Goal of the exercise: In the rows below, change every "How do I perform" to "How can I complete" and leave everything else as it is.

Items:
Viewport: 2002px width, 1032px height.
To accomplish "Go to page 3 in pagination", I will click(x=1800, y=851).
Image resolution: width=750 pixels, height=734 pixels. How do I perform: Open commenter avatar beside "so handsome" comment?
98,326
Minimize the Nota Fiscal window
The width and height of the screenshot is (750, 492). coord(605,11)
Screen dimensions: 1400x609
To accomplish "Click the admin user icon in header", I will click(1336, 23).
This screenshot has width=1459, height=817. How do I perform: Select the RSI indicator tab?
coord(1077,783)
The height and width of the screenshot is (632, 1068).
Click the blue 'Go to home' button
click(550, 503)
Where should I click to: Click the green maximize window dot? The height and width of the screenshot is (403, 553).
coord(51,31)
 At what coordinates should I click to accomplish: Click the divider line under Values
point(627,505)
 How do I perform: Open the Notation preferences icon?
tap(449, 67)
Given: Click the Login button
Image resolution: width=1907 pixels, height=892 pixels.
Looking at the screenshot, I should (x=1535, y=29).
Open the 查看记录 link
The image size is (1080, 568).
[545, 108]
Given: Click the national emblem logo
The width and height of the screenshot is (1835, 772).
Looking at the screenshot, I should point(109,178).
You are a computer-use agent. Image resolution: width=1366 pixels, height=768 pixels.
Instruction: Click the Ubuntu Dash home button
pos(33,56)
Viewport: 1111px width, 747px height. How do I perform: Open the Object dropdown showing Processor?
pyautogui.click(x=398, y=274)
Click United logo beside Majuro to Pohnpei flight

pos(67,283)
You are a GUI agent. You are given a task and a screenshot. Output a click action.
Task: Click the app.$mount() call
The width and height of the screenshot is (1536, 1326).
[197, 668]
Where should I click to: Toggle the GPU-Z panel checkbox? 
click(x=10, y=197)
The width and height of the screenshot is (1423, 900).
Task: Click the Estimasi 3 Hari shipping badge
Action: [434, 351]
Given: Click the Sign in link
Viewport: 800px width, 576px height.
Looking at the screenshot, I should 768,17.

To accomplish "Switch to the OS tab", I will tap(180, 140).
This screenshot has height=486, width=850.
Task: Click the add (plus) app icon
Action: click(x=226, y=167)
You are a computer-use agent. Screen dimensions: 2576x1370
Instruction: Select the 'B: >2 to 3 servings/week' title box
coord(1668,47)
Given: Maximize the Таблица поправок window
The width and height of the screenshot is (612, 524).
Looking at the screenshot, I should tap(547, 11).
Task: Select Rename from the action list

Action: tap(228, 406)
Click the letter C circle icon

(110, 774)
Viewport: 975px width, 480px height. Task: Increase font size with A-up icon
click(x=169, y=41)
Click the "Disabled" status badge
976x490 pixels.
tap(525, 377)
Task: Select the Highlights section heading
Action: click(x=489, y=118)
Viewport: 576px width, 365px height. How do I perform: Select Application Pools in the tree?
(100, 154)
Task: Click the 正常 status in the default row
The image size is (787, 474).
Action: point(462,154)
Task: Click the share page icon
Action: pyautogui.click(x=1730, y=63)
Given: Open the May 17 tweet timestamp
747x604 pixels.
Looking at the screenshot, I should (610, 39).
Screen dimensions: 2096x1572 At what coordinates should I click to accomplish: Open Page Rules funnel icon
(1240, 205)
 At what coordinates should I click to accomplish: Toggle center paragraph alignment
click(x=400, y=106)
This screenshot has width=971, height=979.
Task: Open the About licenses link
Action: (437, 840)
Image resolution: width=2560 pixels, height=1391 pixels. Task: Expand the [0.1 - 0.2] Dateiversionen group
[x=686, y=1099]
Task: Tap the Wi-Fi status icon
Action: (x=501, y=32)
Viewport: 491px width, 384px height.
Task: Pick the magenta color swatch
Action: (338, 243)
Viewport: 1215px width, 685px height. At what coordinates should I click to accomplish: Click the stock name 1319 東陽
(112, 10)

Solved problem:
Viewport: 2002px width, 1032px height.
To accomplish "Go to page 3 in pagination", I will click(x=1800, y=851).
Image resolution: width=750 pixels, height=734 pixels. How can I complete: Open commenter avatar beside "so handsome" comment?
98,326
Minimize the Nota Fiscal window
The width and height of the screenshot is (750, 492). coord(605,11)
Screen dimensions: 1400x609
To accomplish "Click the admin user icon in header", I will click(1336, 23).
This screenshot has width=1459, height=817. How can I complete: Select the RSI indicator tab?
coord(1077,783)
The height and width of the screenshot is (632, 1068).
Click the blue 'Go to home' button
click(550, 503)
Where should I click to: Click the green maximize window dot? The height and width of the screenshot is (403, 553).
coord(51,31)
 At what coordinates should I click to accomplish: Click the divider line under Values
point(627,505)
 How can I complete: Open the Notation preferences icon?
tap(449, 67)
Given: Click the Login button
Image resolution: width=1907 pixels, height=892 pixels.
Looking at the screenshot, I should (x=1535, y=29).
Open the 查看记录 link
The image size is (1080, 568).
[545, 108]
Given: Click the national emblem logo
The width and height of the screenshot is (1835, 772).
Looking at the screenshot, I should point(109,178).
You are a computer-use agent. Image resolution: width=1366 pixels, height=768 pixels.
Instruction: Click the Ubuntu Dash home button
pos(33,56)
Viewport: 1111px width, 747px height. How can I complete: Open the Object dropdown showing Processor?
pyautogui.click(x=398, y=274)
Click United logo beside Majuro to Pohnpei flight

pos(67,283)
You are a GUI agent. You are given a task and a screenshot. Output a click action.
Task: Click the app.$mount() call
The width and height of the screenshot is (1536, 1326).
[197, 668]
Where should I click to: Toggle the GPU-Z panel checkbox? 
click(x=10, y=197)
The width and height of the screenshot is (1423, 900).
Task: Click the Estimasi 3 Hari shipping badge
Action: [434, 351]
Given: Click the Sign in link
Viewport: 800px width, 576px height.
Looking at the screenshot, I should 768,17.

To accomplish "Switch to the OS tab", I will tap(180, 140).
This screenshot has height=486, width=850.
Task: Click the add (plus) app icon
Action: click(x=226, y=167)
You are a computer-use agent. Screen dimensions: 2576x1370
Instruction: Select the 'B: >2 to 3 servings/week' title box
coord(1668,47)
Given: Maximize the Таблица поправок window
The width and height of the screenshot is (612, 524).
Looking at the screenshot, I should tap(547, 11).
Task: Select Rename from the action list

Action: tap(228, 406)
Click the letter C circle icon

(110, 774)
Viewport: 975px width, 480px height. Task: Increase font size with A-up icon
click(x=169, y=41)
Click the "Disabled" status badge
976x490 pixels.
tap(525, 377)
Task: Select the Highlights section heading
Action: click(x=489, y=118)
Viewport: 576px width, 365px height. How can I complete: Select Application Pools in the tree?
(100, 154)
Task: Click the 正常 status in the default row
The image size is (787, 474).
Action: point(462,154)
Task: Click the share page icon
Action: pyautogui.click(x=1730, y=63)
Given: Open the May 17 tweet timestamp
747x604 pixels.
Looking at the screenshot, I should (610, 39).
Screen dimensions: 2096x1572 At what coordinates should I click to accomplish: Open Page Rules funnel icon
(1240, 205)
 At what coordinates should I click to accomplish: Toggle center paragraph alignment
click(x=400, y=106)
This screenshot has width=971, height=979.
Task: Open the About licenses link
Action: (437, 840)
Image resolution: width=2560 pixels, height=1391 pixels. Task: Expand the [0.1 - 0.2] Dateiversionen group
[x=686, y=1099]
Task: Tap the Wi-Fi status icon
Action: (x=501, y=32)
Viewport: 491px width, 384px height.
Task: Pick the magenta color swatch
Action: (338, 243)
Viewport: 1215px width, 685px height. At what coordinates should I click to accomplish: Click the stock name 1319 東陽
(112, 10)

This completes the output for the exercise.